What appears from the first line of the records below through the line containing "Task: Add Riz jaune to cart" must be reproduced verbatim.

(Beginning of Available data)

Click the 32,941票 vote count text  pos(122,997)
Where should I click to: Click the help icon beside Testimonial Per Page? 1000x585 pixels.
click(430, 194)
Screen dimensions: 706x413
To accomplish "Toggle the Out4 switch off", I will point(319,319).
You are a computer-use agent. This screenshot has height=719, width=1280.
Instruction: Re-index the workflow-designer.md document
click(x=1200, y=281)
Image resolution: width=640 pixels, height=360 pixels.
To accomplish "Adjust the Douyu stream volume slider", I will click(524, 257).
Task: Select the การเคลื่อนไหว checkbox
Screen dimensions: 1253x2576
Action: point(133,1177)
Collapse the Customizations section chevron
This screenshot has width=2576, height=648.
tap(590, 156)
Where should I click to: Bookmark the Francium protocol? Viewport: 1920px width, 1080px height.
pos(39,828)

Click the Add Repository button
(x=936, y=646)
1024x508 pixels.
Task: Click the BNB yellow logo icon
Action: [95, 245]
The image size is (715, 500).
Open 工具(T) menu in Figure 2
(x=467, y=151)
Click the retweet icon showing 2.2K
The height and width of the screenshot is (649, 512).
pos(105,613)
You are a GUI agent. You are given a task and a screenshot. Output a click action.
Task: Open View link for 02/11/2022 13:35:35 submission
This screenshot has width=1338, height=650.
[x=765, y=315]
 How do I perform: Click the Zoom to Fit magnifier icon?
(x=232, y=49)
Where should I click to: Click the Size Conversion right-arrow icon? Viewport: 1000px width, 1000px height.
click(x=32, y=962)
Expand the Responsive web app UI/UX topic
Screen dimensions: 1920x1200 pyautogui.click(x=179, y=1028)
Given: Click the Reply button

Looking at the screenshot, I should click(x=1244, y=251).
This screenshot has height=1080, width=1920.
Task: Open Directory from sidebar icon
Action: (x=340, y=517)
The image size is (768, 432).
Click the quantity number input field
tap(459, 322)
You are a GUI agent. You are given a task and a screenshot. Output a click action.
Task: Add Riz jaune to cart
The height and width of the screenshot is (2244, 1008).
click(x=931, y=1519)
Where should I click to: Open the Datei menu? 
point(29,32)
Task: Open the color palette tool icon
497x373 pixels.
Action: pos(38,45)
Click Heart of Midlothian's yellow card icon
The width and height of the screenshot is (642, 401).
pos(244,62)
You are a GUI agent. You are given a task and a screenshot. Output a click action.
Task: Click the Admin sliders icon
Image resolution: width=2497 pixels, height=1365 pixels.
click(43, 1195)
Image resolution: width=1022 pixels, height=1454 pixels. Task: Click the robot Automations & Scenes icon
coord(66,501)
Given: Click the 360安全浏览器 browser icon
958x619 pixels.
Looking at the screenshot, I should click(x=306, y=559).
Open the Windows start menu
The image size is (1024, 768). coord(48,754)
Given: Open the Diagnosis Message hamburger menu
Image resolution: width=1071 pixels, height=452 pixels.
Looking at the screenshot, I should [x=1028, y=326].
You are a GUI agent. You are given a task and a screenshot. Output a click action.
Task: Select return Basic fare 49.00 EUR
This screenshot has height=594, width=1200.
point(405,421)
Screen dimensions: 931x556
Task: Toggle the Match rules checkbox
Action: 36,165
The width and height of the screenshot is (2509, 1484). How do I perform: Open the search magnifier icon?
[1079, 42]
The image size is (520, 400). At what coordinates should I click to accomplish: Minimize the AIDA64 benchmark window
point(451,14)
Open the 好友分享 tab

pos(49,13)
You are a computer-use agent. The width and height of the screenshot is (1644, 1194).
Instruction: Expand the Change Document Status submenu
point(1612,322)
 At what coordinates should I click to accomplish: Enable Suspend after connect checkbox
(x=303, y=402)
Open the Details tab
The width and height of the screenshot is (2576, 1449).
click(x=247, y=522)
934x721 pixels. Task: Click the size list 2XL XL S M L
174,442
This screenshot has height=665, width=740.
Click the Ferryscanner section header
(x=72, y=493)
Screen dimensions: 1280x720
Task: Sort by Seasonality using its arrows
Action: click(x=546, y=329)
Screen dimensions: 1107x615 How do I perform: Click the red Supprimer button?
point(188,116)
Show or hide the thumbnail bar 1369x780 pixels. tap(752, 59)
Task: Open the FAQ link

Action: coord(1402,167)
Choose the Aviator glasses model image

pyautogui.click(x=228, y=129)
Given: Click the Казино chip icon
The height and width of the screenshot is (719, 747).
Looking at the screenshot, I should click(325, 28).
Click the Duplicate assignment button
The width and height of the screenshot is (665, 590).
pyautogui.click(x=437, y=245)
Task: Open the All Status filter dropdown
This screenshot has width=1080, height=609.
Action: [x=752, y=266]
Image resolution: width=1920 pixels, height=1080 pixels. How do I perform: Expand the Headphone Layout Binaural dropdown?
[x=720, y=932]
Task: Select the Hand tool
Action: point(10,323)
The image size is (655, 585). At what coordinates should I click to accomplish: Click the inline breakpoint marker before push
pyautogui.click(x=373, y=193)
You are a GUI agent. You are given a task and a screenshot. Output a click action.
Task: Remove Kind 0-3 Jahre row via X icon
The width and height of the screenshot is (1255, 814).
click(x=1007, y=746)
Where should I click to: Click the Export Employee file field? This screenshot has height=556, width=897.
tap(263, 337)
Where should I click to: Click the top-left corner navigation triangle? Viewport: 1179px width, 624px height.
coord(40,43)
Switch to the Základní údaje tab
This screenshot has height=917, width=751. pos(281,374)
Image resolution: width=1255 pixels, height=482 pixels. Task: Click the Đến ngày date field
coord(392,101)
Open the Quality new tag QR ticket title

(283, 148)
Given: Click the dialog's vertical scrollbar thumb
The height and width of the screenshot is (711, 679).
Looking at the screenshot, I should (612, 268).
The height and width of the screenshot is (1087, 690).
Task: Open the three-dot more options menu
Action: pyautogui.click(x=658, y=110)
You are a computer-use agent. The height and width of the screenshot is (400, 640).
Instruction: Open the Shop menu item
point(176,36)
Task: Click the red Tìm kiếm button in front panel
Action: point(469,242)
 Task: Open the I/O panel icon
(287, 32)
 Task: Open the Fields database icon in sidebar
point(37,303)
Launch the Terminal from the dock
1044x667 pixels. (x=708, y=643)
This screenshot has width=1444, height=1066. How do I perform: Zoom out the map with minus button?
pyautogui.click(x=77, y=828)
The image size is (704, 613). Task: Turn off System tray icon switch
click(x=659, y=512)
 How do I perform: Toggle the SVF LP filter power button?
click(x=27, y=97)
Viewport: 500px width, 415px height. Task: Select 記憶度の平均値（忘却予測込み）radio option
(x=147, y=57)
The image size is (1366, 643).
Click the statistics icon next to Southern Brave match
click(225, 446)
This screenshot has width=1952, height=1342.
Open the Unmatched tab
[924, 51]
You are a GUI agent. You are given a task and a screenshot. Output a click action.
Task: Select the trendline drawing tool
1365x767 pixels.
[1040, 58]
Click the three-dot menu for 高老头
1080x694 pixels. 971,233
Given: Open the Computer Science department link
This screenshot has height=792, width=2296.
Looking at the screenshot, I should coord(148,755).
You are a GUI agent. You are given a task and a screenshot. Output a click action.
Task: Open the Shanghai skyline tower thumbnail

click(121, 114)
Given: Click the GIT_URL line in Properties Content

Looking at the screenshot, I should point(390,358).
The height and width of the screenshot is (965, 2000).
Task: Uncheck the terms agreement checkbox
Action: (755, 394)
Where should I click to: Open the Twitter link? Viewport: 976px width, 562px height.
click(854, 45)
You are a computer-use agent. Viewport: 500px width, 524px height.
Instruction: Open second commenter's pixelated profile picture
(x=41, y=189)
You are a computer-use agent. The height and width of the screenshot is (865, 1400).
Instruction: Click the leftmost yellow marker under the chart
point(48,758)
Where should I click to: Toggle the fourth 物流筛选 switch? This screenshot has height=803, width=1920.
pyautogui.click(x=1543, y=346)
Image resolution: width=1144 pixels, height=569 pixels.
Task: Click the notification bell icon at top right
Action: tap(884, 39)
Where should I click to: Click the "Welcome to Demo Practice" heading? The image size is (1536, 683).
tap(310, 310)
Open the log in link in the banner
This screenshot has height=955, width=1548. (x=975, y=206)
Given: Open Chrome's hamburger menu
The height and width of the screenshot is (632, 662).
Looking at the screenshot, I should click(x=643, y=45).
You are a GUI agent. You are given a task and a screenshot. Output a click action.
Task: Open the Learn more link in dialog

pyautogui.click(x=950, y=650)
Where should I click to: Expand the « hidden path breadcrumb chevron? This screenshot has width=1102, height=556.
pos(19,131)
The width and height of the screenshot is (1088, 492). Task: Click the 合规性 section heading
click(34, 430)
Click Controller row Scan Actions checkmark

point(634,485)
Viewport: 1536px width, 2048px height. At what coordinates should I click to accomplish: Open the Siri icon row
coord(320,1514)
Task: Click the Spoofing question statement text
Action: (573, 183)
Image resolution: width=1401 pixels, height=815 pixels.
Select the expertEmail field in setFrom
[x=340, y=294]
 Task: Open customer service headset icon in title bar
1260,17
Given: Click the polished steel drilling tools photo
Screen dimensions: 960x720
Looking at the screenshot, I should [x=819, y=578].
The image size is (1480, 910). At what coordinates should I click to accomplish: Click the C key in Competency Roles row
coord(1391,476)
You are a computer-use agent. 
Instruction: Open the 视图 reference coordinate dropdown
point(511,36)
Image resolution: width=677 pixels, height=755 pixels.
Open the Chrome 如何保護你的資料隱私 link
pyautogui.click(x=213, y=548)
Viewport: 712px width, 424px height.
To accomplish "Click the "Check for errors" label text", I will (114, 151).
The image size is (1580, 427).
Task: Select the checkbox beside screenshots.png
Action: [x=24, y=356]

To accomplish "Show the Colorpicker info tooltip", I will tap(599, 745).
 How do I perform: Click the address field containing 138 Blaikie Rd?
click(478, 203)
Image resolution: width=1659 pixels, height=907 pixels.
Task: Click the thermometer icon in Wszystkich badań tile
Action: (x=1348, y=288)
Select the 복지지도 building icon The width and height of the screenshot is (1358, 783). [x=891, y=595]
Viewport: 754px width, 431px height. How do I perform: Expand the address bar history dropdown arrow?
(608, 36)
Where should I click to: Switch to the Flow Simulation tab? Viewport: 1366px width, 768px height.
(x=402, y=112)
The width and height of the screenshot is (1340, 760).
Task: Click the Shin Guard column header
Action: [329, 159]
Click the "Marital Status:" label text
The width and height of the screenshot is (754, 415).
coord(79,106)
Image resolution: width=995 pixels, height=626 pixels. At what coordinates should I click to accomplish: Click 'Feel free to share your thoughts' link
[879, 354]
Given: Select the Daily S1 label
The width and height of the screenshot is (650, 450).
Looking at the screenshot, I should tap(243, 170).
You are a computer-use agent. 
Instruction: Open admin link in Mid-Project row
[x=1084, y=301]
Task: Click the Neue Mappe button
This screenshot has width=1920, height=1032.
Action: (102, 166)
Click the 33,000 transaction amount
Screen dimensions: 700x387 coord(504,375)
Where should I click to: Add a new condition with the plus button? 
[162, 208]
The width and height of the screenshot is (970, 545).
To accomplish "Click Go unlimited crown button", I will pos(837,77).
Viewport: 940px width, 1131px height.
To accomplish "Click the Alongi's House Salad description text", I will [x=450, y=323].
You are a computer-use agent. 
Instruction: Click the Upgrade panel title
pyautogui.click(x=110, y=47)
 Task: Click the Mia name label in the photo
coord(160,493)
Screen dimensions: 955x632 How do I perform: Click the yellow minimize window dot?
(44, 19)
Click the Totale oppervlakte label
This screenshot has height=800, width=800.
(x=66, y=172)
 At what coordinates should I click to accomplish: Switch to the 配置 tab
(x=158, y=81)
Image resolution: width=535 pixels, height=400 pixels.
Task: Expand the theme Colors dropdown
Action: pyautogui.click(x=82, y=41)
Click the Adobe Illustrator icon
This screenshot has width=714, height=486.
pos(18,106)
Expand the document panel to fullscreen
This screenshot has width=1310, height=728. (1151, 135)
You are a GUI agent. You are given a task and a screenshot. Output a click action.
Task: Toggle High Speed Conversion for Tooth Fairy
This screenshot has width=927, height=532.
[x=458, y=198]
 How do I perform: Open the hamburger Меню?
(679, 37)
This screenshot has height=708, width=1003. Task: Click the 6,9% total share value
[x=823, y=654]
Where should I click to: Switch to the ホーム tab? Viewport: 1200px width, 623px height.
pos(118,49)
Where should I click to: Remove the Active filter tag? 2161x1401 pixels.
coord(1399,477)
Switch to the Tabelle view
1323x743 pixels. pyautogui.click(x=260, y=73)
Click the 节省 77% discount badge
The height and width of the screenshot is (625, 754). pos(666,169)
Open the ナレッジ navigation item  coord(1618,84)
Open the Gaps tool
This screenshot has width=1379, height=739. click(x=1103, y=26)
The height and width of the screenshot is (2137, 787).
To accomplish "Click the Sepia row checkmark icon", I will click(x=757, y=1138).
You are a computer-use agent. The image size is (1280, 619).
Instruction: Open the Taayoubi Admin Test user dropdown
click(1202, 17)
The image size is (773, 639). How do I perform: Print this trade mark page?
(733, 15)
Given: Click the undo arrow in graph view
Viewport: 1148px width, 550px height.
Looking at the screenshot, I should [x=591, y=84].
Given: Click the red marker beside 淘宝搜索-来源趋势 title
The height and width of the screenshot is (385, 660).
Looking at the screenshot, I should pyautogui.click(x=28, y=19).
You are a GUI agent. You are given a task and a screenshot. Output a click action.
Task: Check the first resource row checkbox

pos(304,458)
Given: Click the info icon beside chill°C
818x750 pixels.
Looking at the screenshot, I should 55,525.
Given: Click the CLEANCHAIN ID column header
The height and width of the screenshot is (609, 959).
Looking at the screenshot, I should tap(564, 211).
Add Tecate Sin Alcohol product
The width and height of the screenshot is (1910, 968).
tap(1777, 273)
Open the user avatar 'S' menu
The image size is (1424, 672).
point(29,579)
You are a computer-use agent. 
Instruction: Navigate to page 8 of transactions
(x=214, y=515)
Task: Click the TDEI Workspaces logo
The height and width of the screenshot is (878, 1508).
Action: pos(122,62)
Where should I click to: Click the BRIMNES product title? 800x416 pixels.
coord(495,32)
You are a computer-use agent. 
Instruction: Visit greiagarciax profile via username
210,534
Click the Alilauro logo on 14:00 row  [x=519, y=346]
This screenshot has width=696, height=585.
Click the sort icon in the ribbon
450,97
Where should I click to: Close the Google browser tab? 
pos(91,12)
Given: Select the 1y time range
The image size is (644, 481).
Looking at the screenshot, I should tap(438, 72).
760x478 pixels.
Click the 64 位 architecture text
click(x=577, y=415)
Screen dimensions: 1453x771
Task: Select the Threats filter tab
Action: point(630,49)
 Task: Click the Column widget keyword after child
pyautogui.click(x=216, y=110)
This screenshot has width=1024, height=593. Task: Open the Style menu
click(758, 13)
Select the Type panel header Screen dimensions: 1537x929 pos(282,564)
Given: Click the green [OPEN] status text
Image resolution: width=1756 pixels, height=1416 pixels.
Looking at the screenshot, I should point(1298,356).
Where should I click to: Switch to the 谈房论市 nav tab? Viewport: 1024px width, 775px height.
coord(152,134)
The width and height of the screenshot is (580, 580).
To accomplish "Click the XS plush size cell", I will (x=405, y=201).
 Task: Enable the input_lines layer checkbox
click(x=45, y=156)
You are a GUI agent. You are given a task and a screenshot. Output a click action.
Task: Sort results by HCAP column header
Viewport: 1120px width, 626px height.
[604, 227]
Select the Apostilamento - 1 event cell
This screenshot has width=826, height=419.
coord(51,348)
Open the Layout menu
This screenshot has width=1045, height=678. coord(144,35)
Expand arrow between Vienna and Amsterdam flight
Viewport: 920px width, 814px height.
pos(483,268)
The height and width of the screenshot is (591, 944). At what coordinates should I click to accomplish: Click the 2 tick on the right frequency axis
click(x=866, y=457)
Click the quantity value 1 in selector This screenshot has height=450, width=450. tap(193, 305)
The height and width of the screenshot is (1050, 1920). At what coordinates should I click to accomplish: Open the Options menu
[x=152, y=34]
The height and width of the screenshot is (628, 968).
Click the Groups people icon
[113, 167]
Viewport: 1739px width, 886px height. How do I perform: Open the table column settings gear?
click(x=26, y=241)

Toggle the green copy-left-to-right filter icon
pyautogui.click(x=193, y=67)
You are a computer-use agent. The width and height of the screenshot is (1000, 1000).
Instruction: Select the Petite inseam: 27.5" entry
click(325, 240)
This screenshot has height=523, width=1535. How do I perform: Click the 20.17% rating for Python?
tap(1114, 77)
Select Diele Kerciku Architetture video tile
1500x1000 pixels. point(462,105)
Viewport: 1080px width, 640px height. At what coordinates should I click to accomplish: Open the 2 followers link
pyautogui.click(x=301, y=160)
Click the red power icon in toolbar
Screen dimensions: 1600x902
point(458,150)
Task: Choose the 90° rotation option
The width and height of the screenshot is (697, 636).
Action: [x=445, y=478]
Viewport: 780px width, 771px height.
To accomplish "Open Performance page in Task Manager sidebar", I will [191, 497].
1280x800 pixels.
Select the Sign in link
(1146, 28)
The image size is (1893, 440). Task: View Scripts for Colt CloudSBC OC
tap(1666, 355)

(End of Available data)

Result of this exercise:
Click the 32,941票 vote count text  pos(122,997)
Where should I click to: Click the help icon beside Testimonial Per Page? 1000x585 pixels.
click(430, 194)
Screen dimensions: 706x413
To accomplish "Toggle the Out4 switch off", I will point(319,319).
You are a computer-use agent. This screenshot has height=719, width=1280.
Instruction: Re-index the workflow-designer.md document
click(x=1200, y=281)
Image resolution: width=640 pixels, height=360 pixels.
To accomplish "Adjust the Douyu stream volume slider", I will click(524, 257).
Task: Select the การเคลื่อนไหว checkbox
Screen dimensions: 1253x2576
Action: point(133,1177)
Collapse the Customizations section chevron
This screenshot has width=2576, height=648.
tap(590, 156)
Where should I click to: Bookmark the Francium protocol? Viewport: 1920px width, 1080px height.
pos(39,828)

Click the Add Repository button
(x=936, y=646)
1024x508 pixels.
Task: Click the BNB yellow logo icon
Action: [95, 245]
The image size is (715, 500).
Open 工具(T) menu in Figure 2
(x=467, y=151)
Click the retweet icon showing 2.2K
The height and width of the screenshot is (649, 512).
pos(105,613)
You are a GUI agent. You are given a task and a screenshot. Output a click action.
Task: Open View link for 02/11/2022 13:35:35 submission
This screenshot has width=1338, height=650.
[x=765, y=315]
 How do I perform: Click the Zoom to Fit magnifier icon?
(x=232, y=49)
Where should I click to: Click the Size Conversion right-arrow icon? Viewport: 1000px width, 1000px height.
click(x=32, y=962)
Expand the Responsive web app UI/UX topic
Screen dimensions: 1920x1200 pyautogui.click(x=179, y=1028)
Given: Click the Reply button

Looking at the screenshot, I should click(x=1244, y=251).
This screenshot has height=1080, width=1920.
Task: Open Directory from sidebar icon
Action: (x=340, y=517)
The image size is (768, 432).
Click the quantity number input field
tap(459, 322)
You are a GUI agent. You are given a task and a screenshot. Output a click action.
Task: Add Riz jaune to cart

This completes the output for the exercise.